TASK DETAILS => Every line from the line containing "1280x720 pixels." through the final line below is to be repeated exactly; no other line is.

Saved entries
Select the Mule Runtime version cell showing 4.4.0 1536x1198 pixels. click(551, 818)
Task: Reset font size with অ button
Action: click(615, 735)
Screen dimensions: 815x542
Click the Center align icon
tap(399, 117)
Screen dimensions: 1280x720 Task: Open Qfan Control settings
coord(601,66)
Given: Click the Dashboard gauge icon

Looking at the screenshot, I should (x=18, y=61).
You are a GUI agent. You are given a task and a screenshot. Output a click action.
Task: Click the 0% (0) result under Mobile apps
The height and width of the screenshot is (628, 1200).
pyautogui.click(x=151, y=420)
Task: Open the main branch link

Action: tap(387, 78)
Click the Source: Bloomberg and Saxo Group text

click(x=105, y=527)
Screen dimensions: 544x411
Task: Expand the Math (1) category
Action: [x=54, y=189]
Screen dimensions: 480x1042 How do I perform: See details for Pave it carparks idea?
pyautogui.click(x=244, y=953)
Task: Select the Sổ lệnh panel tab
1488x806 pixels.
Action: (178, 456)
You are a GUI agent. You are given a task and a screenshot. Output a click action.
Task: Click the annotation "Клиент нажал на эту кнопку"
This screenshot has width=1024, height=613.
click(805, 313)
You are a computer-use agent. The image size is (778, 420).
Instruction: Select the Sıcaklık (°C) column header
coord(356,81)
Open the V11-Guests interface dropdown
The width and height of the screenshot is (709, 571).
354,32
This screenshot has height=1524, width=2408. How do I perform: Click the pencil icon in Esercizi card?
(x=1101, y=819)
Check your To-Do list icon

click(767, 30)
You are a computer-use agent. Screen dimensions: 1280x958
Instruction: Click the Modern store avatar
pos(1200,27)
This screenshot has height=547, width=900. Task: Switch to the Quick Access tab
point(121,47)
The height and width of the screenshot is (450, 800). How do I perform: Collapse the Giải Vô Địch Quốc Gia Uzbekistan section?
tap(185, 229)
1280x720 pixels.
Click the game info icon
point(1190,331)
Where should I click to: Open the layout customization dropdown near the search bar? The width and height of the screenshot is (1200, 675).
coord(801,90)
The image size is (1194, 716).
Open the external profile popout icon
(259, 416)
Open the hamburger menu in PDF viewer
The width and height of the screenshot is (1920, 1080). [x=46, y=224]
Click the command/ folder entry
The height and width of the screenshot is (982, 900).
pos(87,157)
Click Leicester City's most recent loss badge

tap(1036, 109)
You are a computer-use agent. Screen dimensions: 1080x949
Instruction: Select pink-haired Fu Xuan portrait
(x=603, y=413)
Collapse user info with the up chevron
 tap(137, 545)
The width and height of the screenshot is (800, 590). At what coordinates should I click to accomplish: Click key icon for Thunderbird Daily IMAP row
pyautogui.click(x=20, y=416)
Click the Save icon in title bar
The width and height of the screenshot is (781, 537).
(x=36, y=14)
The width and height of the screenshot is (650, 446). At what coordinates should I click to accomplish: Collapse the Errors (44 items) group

COMPLETED TASK =>
1280x720 pixels.
Click the game info icon
point(1190,331)
Where should I click to: Open the layout customization dropdown near the search bar? The width and height of the screenshot is (1200, 675).
coord(801,90)
The image size is (1194, 716).
Open the external profile popout icon
(259, 416)
Open the hamburger menu in PDF viewer
The width and height of the screenshot is (1920, 1080). [x=46, y=224]
Click the command/ folder entry
The height and width of the screenshot is (982, 900).
pos(87,157)
Click Leicester City's most recent loss badge

tap(1036, 109)
You are a computer-use agent. Screen dimensions: 1080x949
Instruction: Select pink-haired Fu Xuan portrait
(x=603, y=413)
Collapse user info with the up chevron
 tap(137, 545)
The width and height of the screenshot is (800, 590). At what coordinates should I click to accomplish: Click key icon for Thunderbird Daily IMAP row
pyautogui.click(x=20, y=416)
Click the Save icon in title bar
The width and height of the screenshot is (781, 537).
(x=36, y=14)
The width and height of the screenshot is (650, 446). At what coordinates should I click to accomplish: Collapse the Errors (44 items) group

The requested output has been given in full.